Above the Grave

When I walked out of that grave, it was like the world tilted, and I felt my heart beat for the first time. I knew nothing of what would come of me, but I knew Jesus. It didn’t matter if anything else made sense.

But time ain’t so sweet. Where my world once tilted and turned at the sound of His voice, it now only slightly glitches when I remember what He did for me.

The magnitude of Jesus’ love hit me like thunder when I was young. Some days it just doesn’t feel like it used to. It feels like the “last thing” or the “badge I wear proudly” or “just something else”. It stops being the lifeblood and only becomes the side note to my Christian life.

But Jesus! He is everything, isn’t He?

This past weekend, we skipped Good Friday service because I had spent the last 48 hours keeping nothing in my stomach. I was sicker than a dog. It felt like no Good Friday to me. And then Saturday came, and I felt a bit huffy with the Lord. There’s a lot of things I don’t understand, and one thing that I can’t shake recently is how Christianity looks. How it interacts with those who don’t care to believe in a risen King.

The world feels like it’s in knots around me. I don’t know how to navigate the “Jesus is everything” life when the world aches and groans. The crowds around me don’t need me and my voice. Lord knows they don’t need another opinion slithering into their ears. But that’s not news a writer loves. “Don’t add to the noise” is just a real bummer when you know you’re created to make noise in this “Jesus is everything” life.

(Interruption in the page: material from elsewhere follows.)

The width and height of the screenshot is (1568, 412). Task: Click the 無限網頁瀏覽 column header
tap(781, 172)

And Sunday arrived. Resurrection Sunday. The day my whole world and hope revolves around. And my kids didn’t care much about the truth of it. My heart felt like lead when I realized sleeping in almost always makes me late. I missed breakfast. Getting out the door felt a little like squeezing an inflated balloon through a pinhole, with kids throwing fits, carrying all our junk–both seen and unseen.

So I said His name, and I let His name rest on my lips as I closed my eyes, because He really is everything.

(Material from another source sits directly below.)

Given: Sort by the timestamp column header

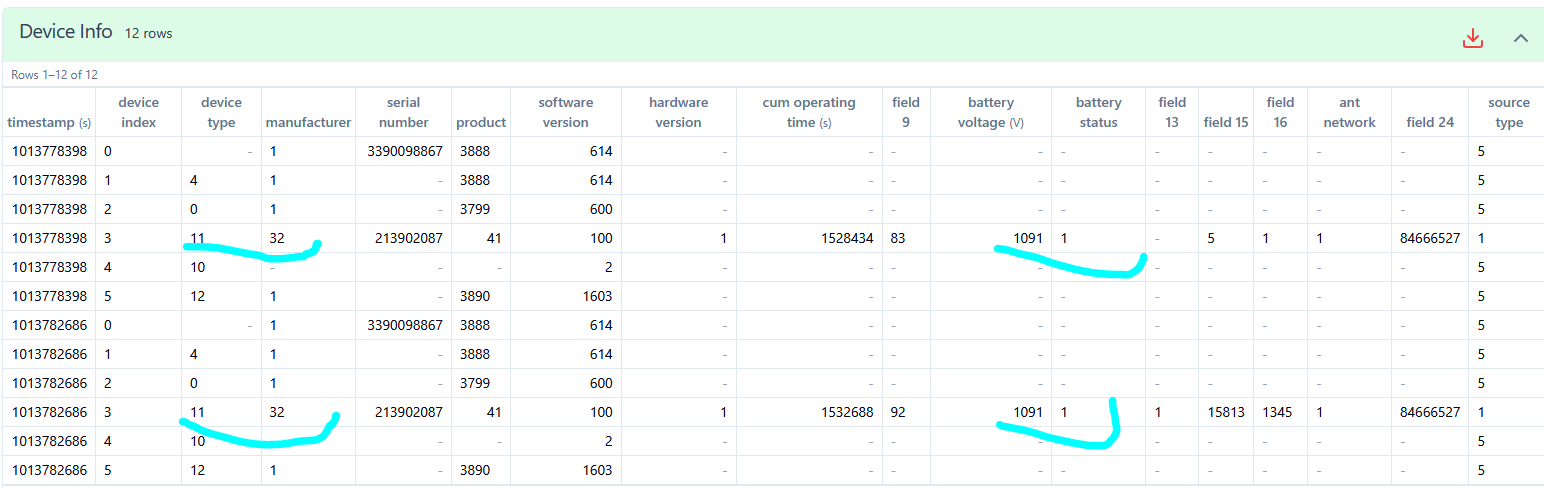Looking at the screenshot, I should [49, 122].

And just when I thought the lead in my heart would settle to the bottom and resonate in a little cavity. Just when I thought I would lose my mind trying to be a mother for one more minute. Just when I wasn’t so sure if I could get over the hurdle of being a grumpy, huffy human. Just when I felt like there were chains.

He freed me again.

Praises came like the breath in my lungs, and it was like joy and rain and a cascading mountain of holy gratitude. This is the life. It’s hard and inconsistent, and I don’t know how I’ll make it all the time. And then I remember how good He’s always been. How He saved me. How He wrapped me up and gave me a place at the table and said my voice was a good one, an important one, and one that wouldn’t go to waste.

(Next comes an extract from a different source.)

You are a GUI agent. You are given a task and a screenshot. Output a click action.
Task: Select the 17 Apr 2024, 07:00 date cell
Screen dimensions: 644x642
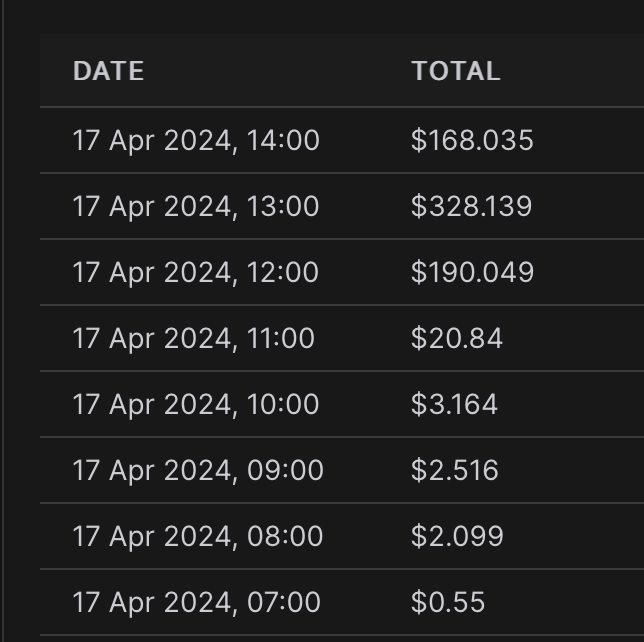point(197,602)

My Jesus. He came back. And I’m dancing on that grave.

And Yet

I am tired. Physically, spiritually, emotionally.

Do you ever feel like there is too much to do, and you have no idea where to begin? I feel that. Heavy and annoying on my heart. So many things, ideas, dreams, and goals that I can not seem to accomplish simply because I don’t want to start. I don’t know where to begin.

Since Rosie was born, I feel stuck here. This happens to me after pregnancy, so I am not surprised. But the exhaustion from being all and doing all feels like the final hurdle in the fourth trimester of this pregnancy. If the pregnancy itself doesn’t cause me pain, this last part of having a baby surely will.

Can you tell I’m tired? I can hear it in my own written voice: the cynicism, the already-given-up-before-beginning. I get catty when I’m tired. In fact, I relish in the quick attitude I get in my exhaustion. It’s easier to get mad, to be frustrated, and be tired. I like easy. I like the comfort of not having to move forward and sinking deeper into a spot that feels familiar.

And while I sit, I don’t begin. I reluctantly look at the things I want to accomplish and think, “Nah, not today. I can’t.” And like each and every one of my kids thus far, I feel the frustration rise as I claim the “can’ts” in my life. How could I, when every odd seems to be against me?

And yet.

I may be exhausted, but I am alive. I may want to give up before I’ve even begun, but Lord! He hasn’t given up on me yet, and I’m sure He would have if He wasn’t such a kind and gracious Father. God has never washed His hands of me. He is a constant, an extended hand to lift me from miry clay.

I don’t always know where to start. Starting feels like the hardest part of anything, and today it feels like I’m pulling my feet from molasses. I can’t always get out. I can’t always move forward. I can’t always do and be what I think I need to, and I think that’s where the catch is. I cannot. However, He can.

Of one thing I am certain on this day and throughout the past few months: God has called me to pray like I’m in a war. I have started nothing else but this. I can’t do much else in these days of exhaustion and fourth trimester, but getting on my knees with the Lord is easy. It feels like work that gives me direction, and today, I need that.

And yet He can. And yet.

Praise be.

Pep Talks: Speak Up or Shut Up

Quiet, girl. No one is waiting to hear from you.

I look down to welcome the comfort of stress-related nail biting. You’re right. I should keep quiet. Quiet is good.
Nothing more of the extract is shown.